Bibliophile | Two teenagers are entwined in Sally Rooney’s Normal People

Normal People
by Sally Rooney
Faber & Faber

As indicated by the cover image, Sally Rooney’s novel is about two people whose lives are entwined. Beginning in their last year of high school, Marianne Sheridan and Connell Waldron spend more and more time together away from the stratification that separates them at their high school.

Marianne lives in “the white mansion” with her mother Denise and her brother Alan – her father having died when she was 13. Connell doesn’t know his father and his mother Lorraine is the cleaner at Marianne’s house. It is in their kitchen that the conversations first start when Connell comes to collect his mother.

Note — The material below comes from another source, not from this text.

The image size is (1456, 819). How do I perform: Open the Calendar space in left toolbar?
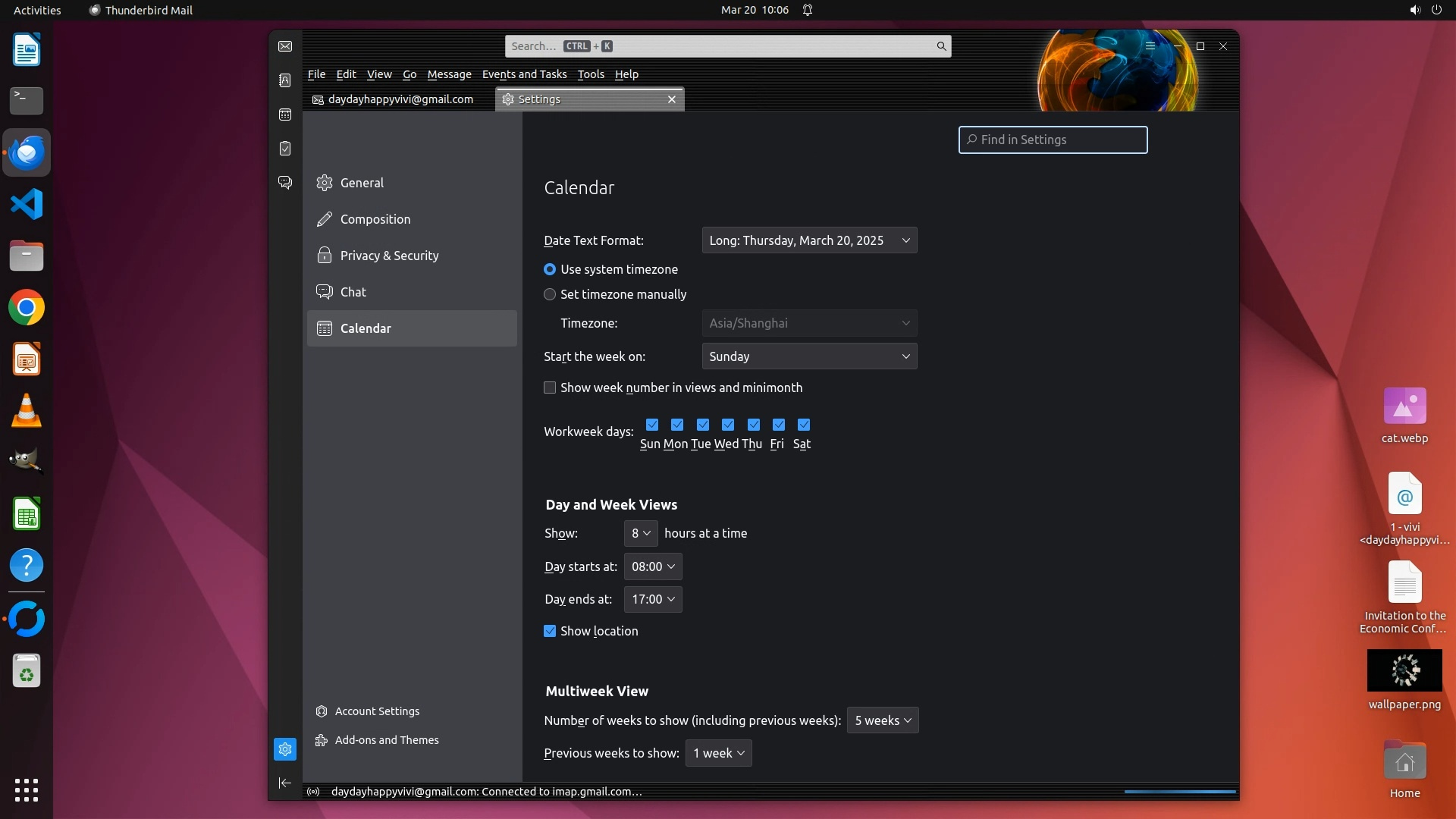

At the high school in the small town of Carricklea in rural Ireland, they don’t acknowledge each other. Star footballer Connell is bright and popular while Marianne the high-achieving loner, preferring to read novels at lunchtime. Connell has had a few girlfriends but he found sex stressful “leading him to suspect that there is something wrong with him … that he’s somehow developmentally impaired.”

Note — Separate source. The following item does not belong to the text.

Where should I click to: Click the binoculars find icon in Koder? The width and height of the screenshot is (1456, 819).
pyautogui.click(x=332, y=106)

Marianne has never been close to anyone at high school and nobody even knew if she liked boys or girls, but Connell feels that being alone with her “is like opening a door away from normal life and then closing it behind him.” He also finds the intensity of their relationship troublesome and damaging decisions will be made. At high school, Connell wanted to be ‘normal’ – “to conceal the parts of himself that he found shameful and confusing.”

School is oppressive for Marianne and at home she has to put up with a bullying older brother, and a mother who believes it is acceptable for males to use aggression to express themselves. Marianne has “the sense that her real life was happening somewhere very far away, happening without her, and she didn’t know if she would ever find out where it was and become part of it.”

Attending the same university, they go their separate ways and learn about sex and power. The terrifying intensity of their attraction draws them together again and again as they learn about the desire to be loved and to love and the desire to hurt and be hurt. Relationships are complex and you won’t be able to put the book down until Marianne and Connell finish their university years to come to terms with their special relationship.